The task: Within the records, find every line that includes the word "computer" and copy it.

Records to process:
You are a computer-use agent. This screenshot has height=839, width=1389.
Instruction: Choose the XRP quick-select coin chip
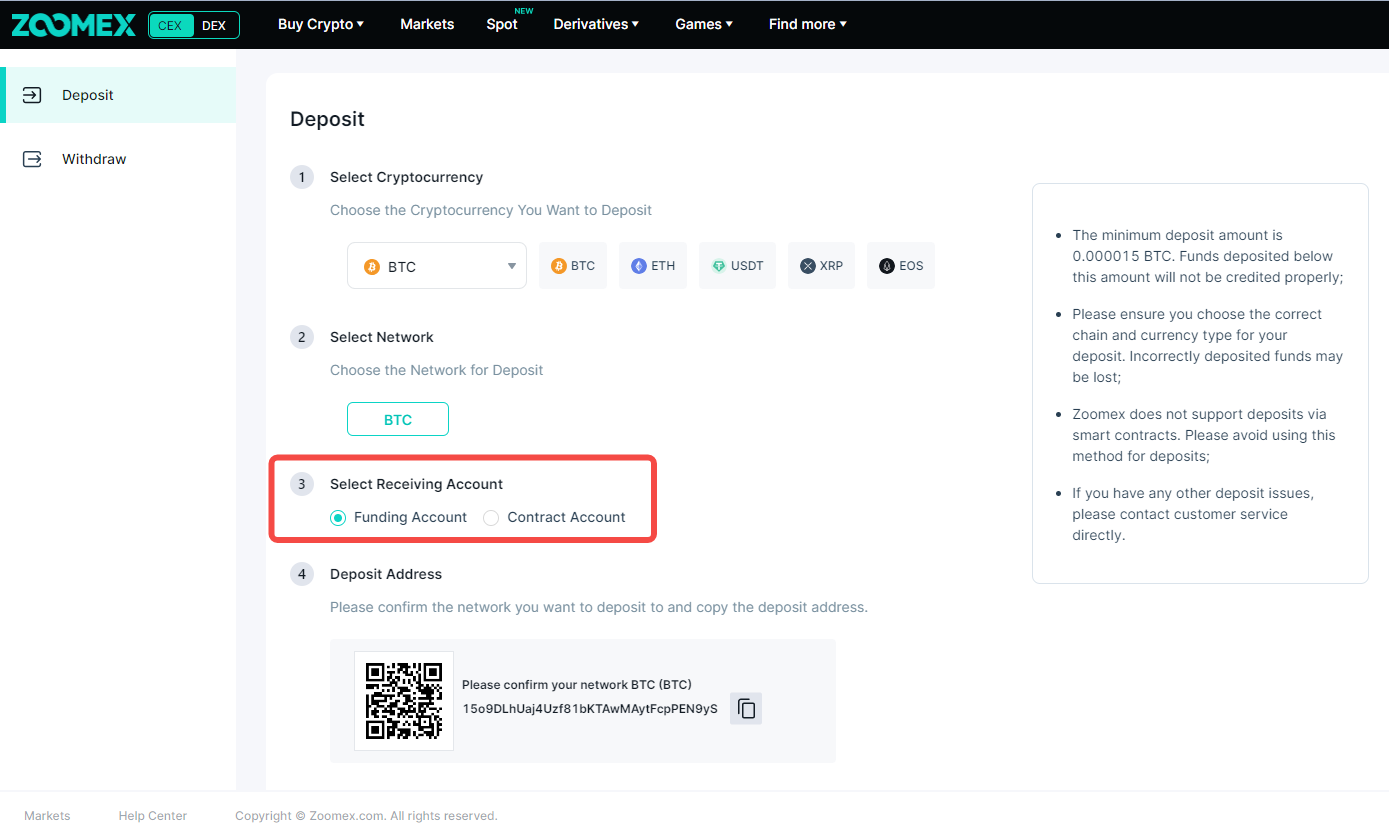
---
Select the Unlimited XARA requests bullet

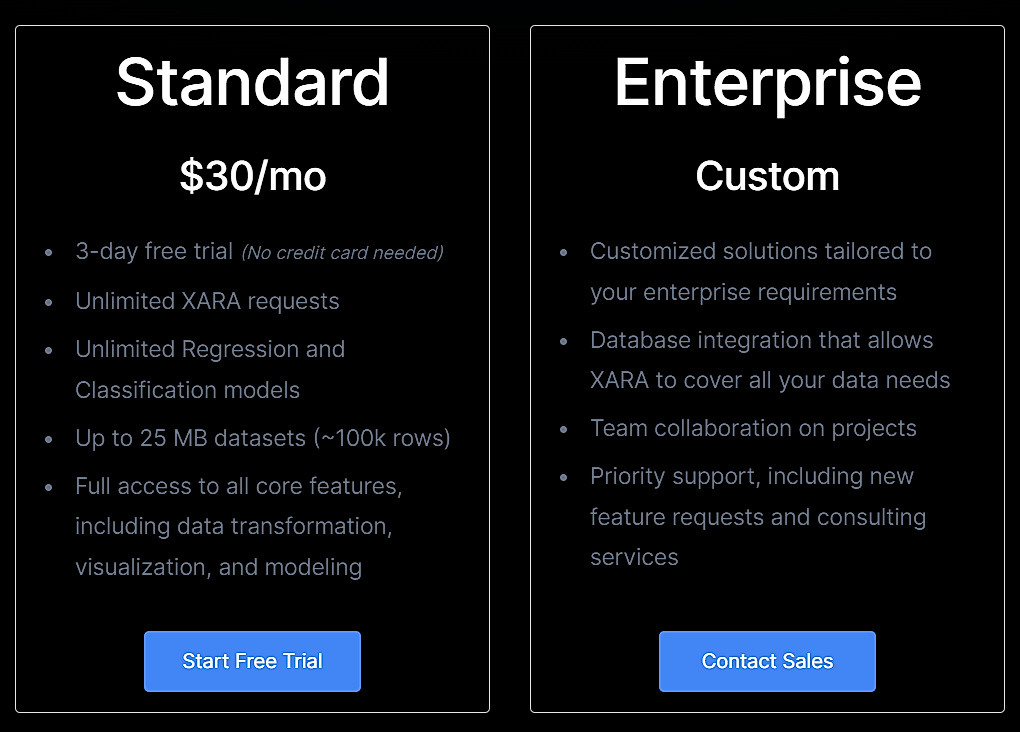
---
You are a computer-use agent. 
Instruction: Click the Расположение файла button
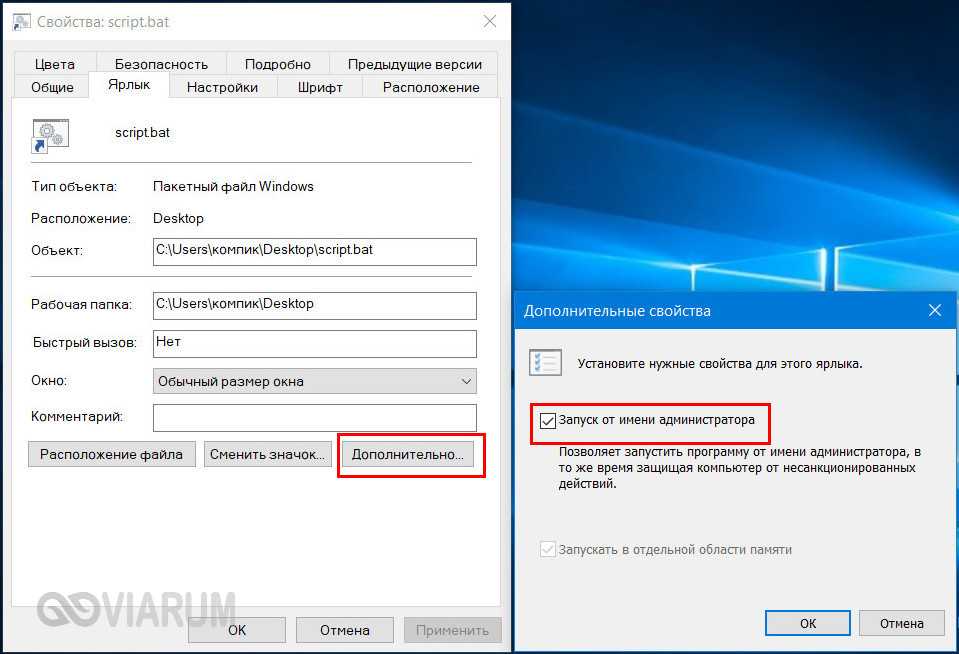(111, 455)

Task answer:
You are a computer-use agent. This screenshot has height=839, width=1389.
You are a computer-use agent. 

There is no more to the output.